Data has also shown that the heroin shortage of 2001 has also changed who in Australia is using heroin, with a decline in younger first-time heroin users injecting the drug, which is consistent with studies that show that the use of heroin amongst the general population is low and has plateaued since 2001. Despite this, heroin users in Australia are more likely to fail in their attempts to quit abusing the substance than any other illicit drug.

The employment status for heroin users is significantly low, confirmed by the findings that the majority of fatalities who died of heroin-related causes were unemployed. Indigenous Australians are considered an "at risk" cohort, with research undertaken by the Australian Institute of Health and Welfare revealing that 11% of clients in treatment services were Indigenous Australians.

== Shooting galleries ==
'Shooting galleries' are illegal and covert spots near popular drug markets where injecting drug users, predominantly those using heroin, go to consume illicit substances. Described as 'businesses', these galleries are found operating with budget hotels, often linked with the sex industry. Rooms are rented out to heroin users for a fee, with extra benefits including, but not limited to, 24-hour use or an ambulance being called in the case of an overdose. These galleries were particularly prominent in Sydney, associated with its 'red light district' Kings Cross during the 1990s. There is some evidence that supports the assertion that corrupt police officers were knowingly ignoring these places, which allowed them to develop. There were at least 10 shooting galleries known to be operating during the peak of the heroin epidemic, in 1994, and they were highly popular for heroin users until 1995, when a majority of them were closed down after a Royal commission into police corruption.

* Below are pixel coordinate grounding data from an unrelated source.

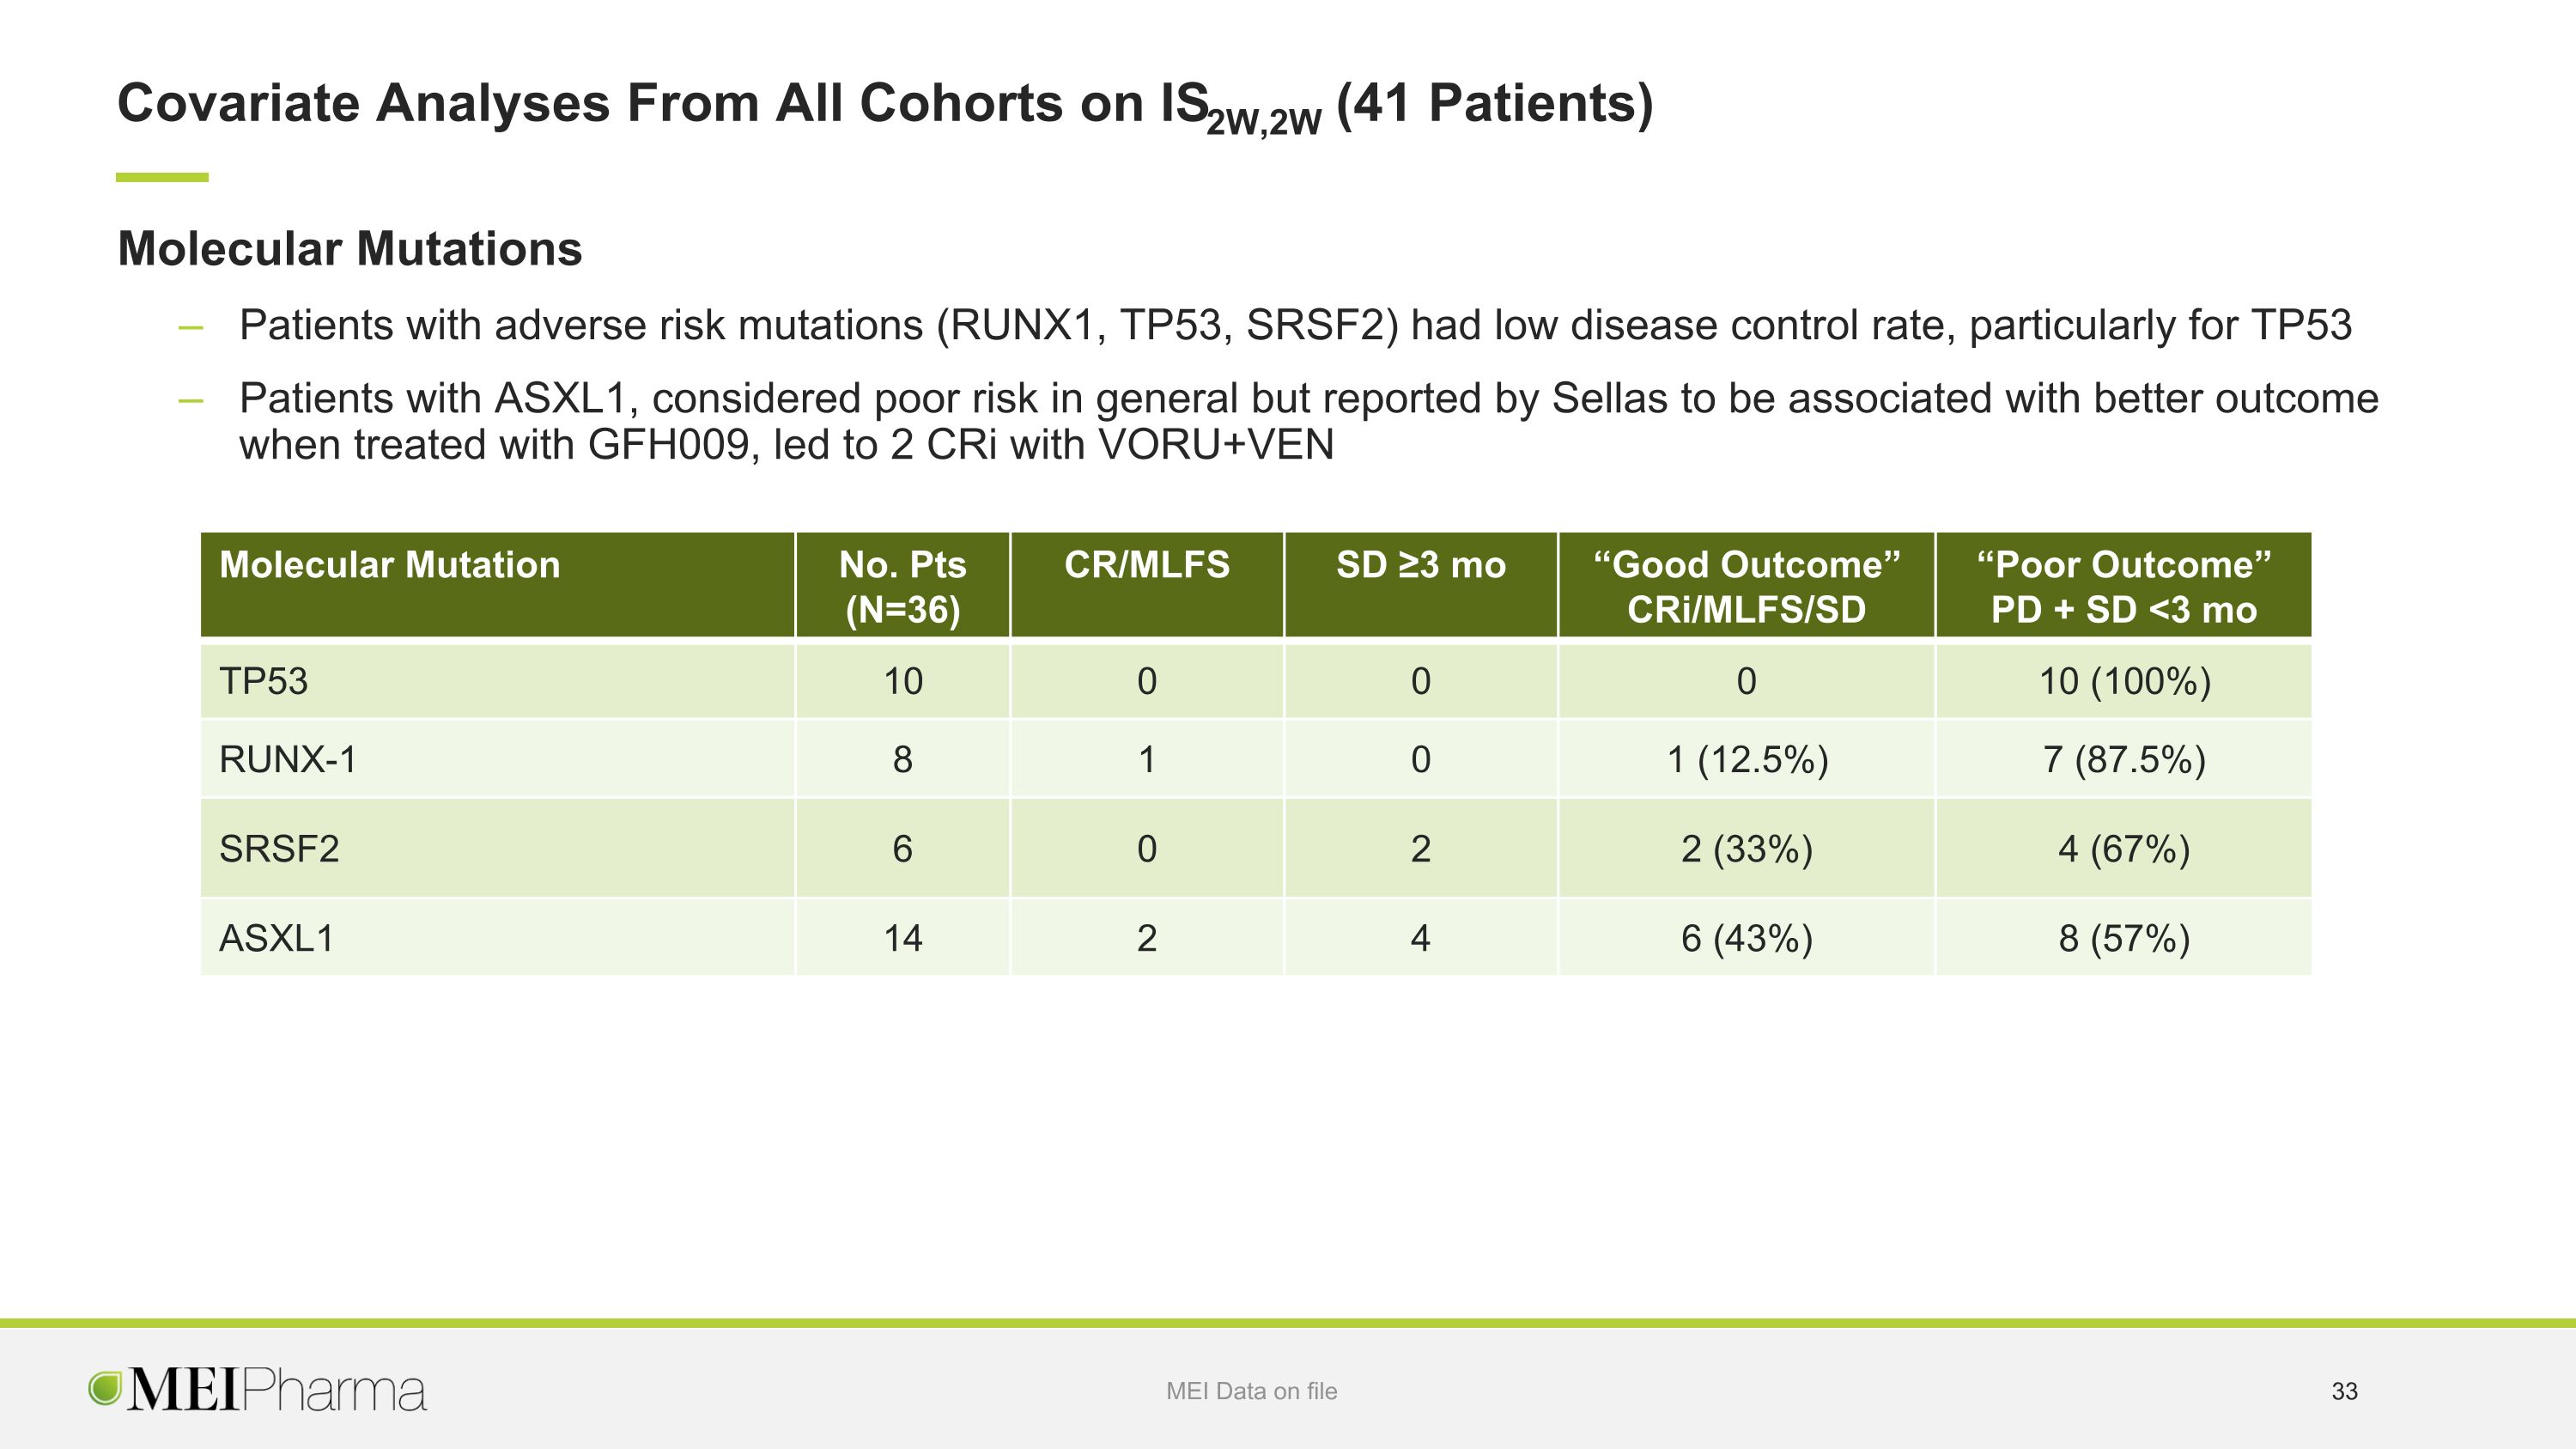Select the SRSF2 row label
The height and width of the screenshot is (1449, 2576).
pos(279,848)
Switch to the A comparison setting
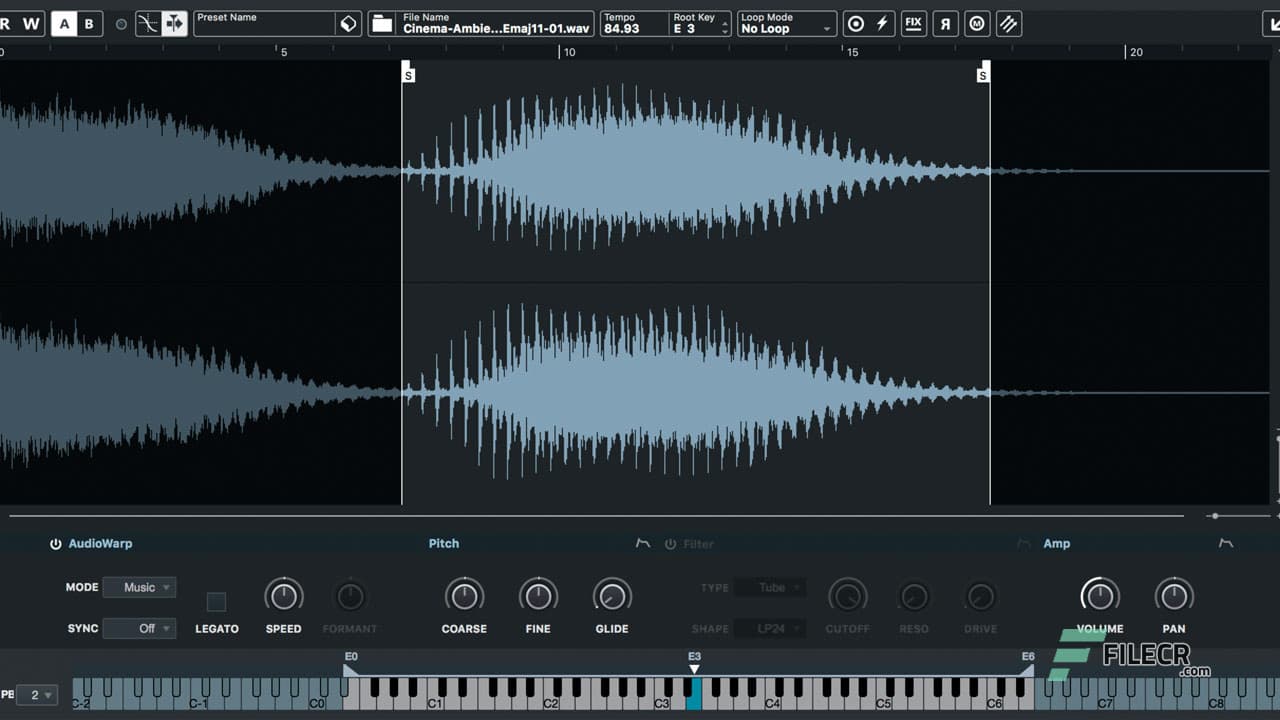The height and width of the screenshot is (720, 1280). point(63,23)
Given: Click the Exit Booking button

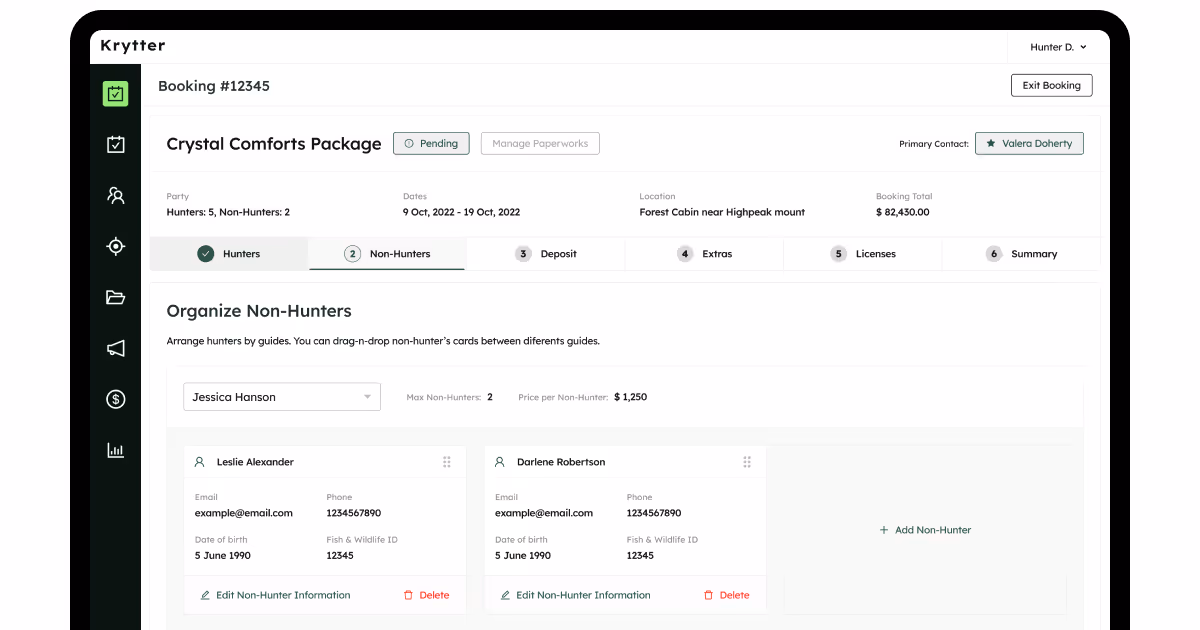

=== Supervised injecting rooms ===
Supervised injecting rooms, also known as medically supervised injecting centres (MSICs) or safe injecting facilities (SIFs), are legal areas set up to provide drug-takers a safe environment to inject in, under the supervision of trained medical personal. The first official legal recommendation for a Medical Supervised Injecting Centre in Australia originated from the 1997 Wood Royal Commission into NSW's police corruption; however, the trial for one was denied the following year. A second campaign for a Sydney-based MSIC occurred after the Sun Herald, a Sydney-based newspaper, ran a story that featured a photo of a young teenager injecting heroin on its front page. After he was re-elected, Premier of NSW Bob Carr, summoned a drug summit which took place in 1999. The summit approved of a trial MSIC in Kings Cross for 18 months, which opened in May 2001. The MSIC was the first supervised injecting room outside of Europe, and it received public backlash from Australia's own Prime Minister at the time John Howard, as well as the Vatican. In 2010, the status of the Sydney MSIC was promoted from trial to a permanent health service. Heroin was the most predominant drug injected on site from 2001 to 2007, but more than half the overdoses that occurred from 2014 to 2017 were heroin-induced.

Until 2018, the Sydney Medically Supervised Injecting Centre was the only of its kind in Australia. Despite attempts by various organisations to propose an SIF in Melbourne, the Victorian State Government throughout the 2000s refused to support a trial. In 2017, in response to a woman overdosing in a fast-food chain in Melbourne's suburb of North Richmond the previous year, a trial for a supervised injecting room was suggested. The centre launched in July 2018, and received 20,000 visits after the first 4 months. The trial is running for 2 years; however, due to the demand for the centre, a new, larger facility is currently being built.